[ RadSafe ] Fw: Aid urged for vets exposed to uranium - NYS Bill

Roger Helbig rhelbig at california.com
Wed Apr 19 00:09:52 CDT 2006


Looks like NY State may join Connecticut, Louisiana and Washington.

----- Original Message ----- 
>From Rochester Democrat and Chronicle .. these lawmakers need to be influenced by others than cheering anti-DU activists

NICK REISMAN
Albany bureau 


(April 13, 2006) - ALBANY - While it's unknown how many former
servicemen and -women have been exposed to depleted uranium used in
weaponry, the side effects need to be studied before many U.S. veterans
become seriously ill, say some state lawmakers. 

"Uranium is in a lot of these weapons that a lot of our servicemen and
-women use - it's the junk weaponry that may, whatever, be the problem,"
said Sen. Thomas Morahan, R-New City, Rockland County. "I say 'may'
because we're not sure. If it is (a) developing (problem), we need to
make sure the people of New York state we have that serve in Iraq get
the treatment." 

Morahan has sponsored a bill that would require the state Division of
Veterans' Affairs to help veterans who were exposed to any hazardous
chemicals while in combat tap in to federal aid, including medical
services and tests. 

Harvey McCagg, a spokesman for the state Division of Veteran's Affairs,
said that the agency already ensures that former soldiers get the
assistance they need. 

"We've been doing that since 1945. That's the core mission of the
division," he said. "That includes (obtaining) health care, economic and
social benefits." 

The proposal would create a state task force to study the effects of
depleted uranium and other hazardous materials on soldiers. The task
force would also set up a registry of veterans who may have been exposed
since the first Gulf War. 

Co-sponsors, including Assemblyman Jeffery Dinowitz, D-Bronx, said they
weren't sure what the cost of the program would be to the state but said
it wouldn't be high. 

Morahan compared depleted uranium exposure to Agent Orange, a chemical
used during the Vietnam War. The harmful effects of exposure to the
chemical on both soldiers and Vietnamese civilians weren't studied until
years later. That can't happen again, he said. 

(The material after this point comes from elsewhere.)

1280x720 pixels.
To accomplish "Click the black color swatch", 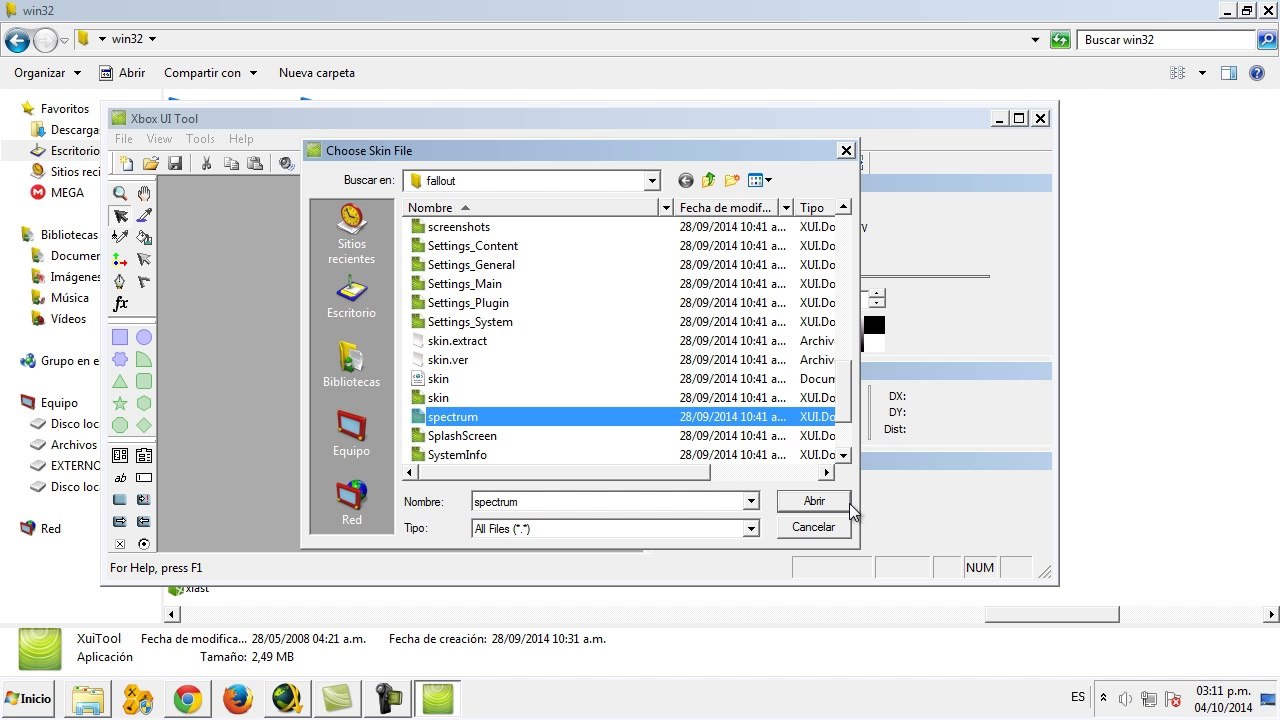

"Our people are going from one climate to another part of the world
without some of the immunizations," Morahan said. "Agent Orange caused
tremendous problems not just for the GI coming home but the family as
well." 

Because it's combat-durable, depleted uranium is used to manufacture
armaments, such as armor for tanks.

While he doesn't know any former service members who have come forward
with the problem specifically, McCagg said that "a number of former
servicemen from New York" have gone through depleted uranium testing. 

"Certainly in the first Gulf War we had members come back exposed," said
U.S. Department of Veterans Affairs spokesman Jim Benson. Benson said
that some veterans of the war joined a long-term study spanning the last
two decades, which is not finished. 

"It's not in the federal government's interest for this issue to be
exposed because it (depleted uranium) makes such an excellent, efficient
weapon," said Joan Walker of the No DU Coalition of the Hudson Valley.